→ Texte fourni
Pour la série "Nos archives" qu'Entre-Temps propose cette année, des historiennes et des historiens exhument un fragment de leur propre fonds d’archives pour en faire brièvement le récit. Ainsi se dessine une série d’auto-portraits et puis, au fur et à mesure des contributions, se constituera un fonds d’archives collectif, celui de l'écriture d'une autre histoire : celle que les historiennes et les historiens ont vécu et avec laquelle, consciemment ou inconsciemment, ils et elles écrivent celle des femmes et des hommes qui les ont précédé·es.

Dans le salon, sur l’étagère où sont classés les romans, on trouve au bout d’une rangée un petit cahier. Il n’a pas toujours été là. Quand il était utilisé quotidiennement, il reposait un peu partout, sur un accoudoir, sur la table basse, un stylo niché entre ses pages ou bien accroché à sa reliure. C’est un peu plus tard qu’il a migré dans l’étagère où il est d’abord resté posé au-dessus des livres, à l’horizontale : peut-être était-il, alors, susceptible de servir encore. Cela fait quelques temps seulement qu’il a trouvé cette place, à côté des romans dont le nom des auteurs commence, sur cette rangée, par la lettre P. Rarement, il en est extrait pour consultation puis replacé, toujours au même endroit, serré entre un livre et la planche de la bibliothèque : cette place est le lieu de sa conservation.

Le mot importe : conservation, car c’est peut-être ce mot là précisément qui fait du petit cahier un document d’archive. Mais il faut préciser d’emblée que du cahier il n’existe nulle copie, nulle numérisation, nulle existence dans le cloud. Soumis aux inondations, incendies ou à un bien improbable vol, soumis aux pertes inhérentes aux déménagements, rangements de bibliothèque ou tris divers, il est susceptible de disparaître – comme tant de documents lointains, dont certains, une infime part au fond, nous sont pourtant parvenus.

Toutes les photographies sont de l’autrice

Le cahier est bleu et un peu épaissi par l’usage. Sur les 48 feuillets lignés qui le composent, 38 sont remplis, et trois ont été, on ne sait pour quel motif ni emploi, proprement découpés : l’un entre les feuillets 33 et 34, ainsi que les deux derniers. Sept feuillets, en fin de cahier, sont restés vierges. Un œil rompu à la paléographie distinguera dans le cahier deux mains différentes, utilisant majoritairement un stylo noir, plus ponctuellement du rouge – les derniers feuillets quant à eux sont écrits en bleu, puis en vert. Un trombone passablement rouillé maintient attachées au contre-plat arrière quatre fiches à petits carreaux de plus petite dimension, vraisemblablement extraites d’un bloc-notes avec feuilles détachables.

→ Données brutes
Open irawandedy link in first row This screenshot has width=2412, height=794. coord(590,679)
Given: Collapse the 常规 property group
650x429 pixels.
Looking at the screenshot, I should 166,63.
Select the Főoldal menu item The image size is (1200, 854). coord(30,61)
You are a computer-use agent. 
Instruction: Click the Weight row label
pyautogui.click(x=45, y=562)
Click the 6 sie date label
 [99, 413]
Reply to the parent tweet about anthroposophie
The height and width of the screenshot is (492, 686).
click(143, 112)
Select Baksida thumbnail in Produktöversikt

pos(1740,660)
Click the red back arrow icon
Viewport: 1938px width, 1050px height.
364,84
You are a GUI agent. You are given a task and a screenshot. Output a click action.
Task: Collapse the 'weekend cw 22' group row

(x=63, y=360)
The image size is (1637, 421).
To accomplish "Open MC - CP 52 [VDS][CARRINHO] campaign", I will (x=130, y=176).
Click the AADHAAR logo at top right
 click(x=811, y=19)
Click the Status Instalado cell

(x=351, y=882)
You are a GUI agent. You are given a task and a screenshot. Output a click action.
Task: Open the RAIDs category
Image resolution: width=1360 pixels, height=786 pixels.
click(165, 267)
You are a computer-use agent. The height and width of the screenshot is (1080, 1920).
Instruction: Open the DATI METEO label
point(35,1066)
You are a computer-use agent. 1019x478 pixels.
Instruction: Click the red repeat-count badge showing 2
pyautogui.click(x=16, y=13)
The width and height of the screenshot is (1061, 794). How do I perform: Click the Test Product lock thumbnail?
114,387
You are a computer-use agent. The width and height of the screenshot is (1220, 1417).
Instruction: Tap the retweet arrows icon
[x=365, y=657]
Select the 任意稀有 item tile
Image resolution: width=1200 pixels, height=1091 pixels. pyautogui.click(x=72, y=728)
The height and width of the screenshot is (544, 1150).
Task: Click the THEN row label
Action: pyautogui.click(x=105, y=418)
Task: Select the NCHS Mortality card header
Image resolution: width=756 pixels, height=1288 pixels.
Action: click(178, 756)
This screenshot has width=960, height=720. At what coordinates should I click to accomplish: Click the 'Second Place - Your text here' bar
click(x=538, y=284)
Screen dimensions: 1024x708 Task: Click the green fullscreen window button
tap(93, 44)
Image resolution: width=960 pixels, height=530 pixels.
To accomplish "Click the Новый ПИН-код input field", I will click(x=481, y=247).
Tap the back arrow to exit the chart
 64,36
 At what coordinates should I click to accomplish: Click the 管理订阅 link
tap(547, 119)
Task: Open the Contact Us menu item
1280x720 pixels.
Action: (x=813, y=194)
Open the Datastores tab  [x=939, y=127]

→ Tâches à réaliser
1) Résumez le texte fourni en deux phrases.
2) Recopiez le passage du texte fourni qui va de « Dans le salon, sur » à « de sa conservation. ».
Seul le texte fourni sert de source.

→ Réponses dans l'ordre
1) Dans une série où des historiennes et des historiens racontent un fragment de leurs propres archives, le texte présente un petit cahier bleu, désormais rangé au salon à côté des romans, dont il n'existe ni copie ni numérisation et qui pourrait donc disparaître. Ce cahier compte 48 feuillets lignés, dont 38 remplis, trois découpés et sept vierges, porte deux écritures différentes et retient quatre fiches attachées par un trombone rouillé.

2)
Dans le salon, sur l’étagère où sont classés les romans, on trouve au bout d’une rangée un petit cahier. Il n’a pas toujours été là. Quand il était utilisé quotidiennement, il reposait un peu partout, sur un accoudoir, sur la table basse, un stylo niché entre ses pages ou bien accroché à sa reliure. C’est un peu plus tard qu’il a migré dans l’étagère où il est d’abord resté posé au-dessus des livres, à l’horizontale : peut-être était-il, alors, susceptible de servir encore. Cela fait quelques temps seulement qu’il a trouvé cette place, à côté des romans dont le nom des auteurs commence, sur cette rangée, par la lettre P. Rarement, il en est extrait pour consultation puis replacé, toujours au même endroit, serré entre un livre et la planche de la bibliothèque : cette place est le lieu de sa conservation.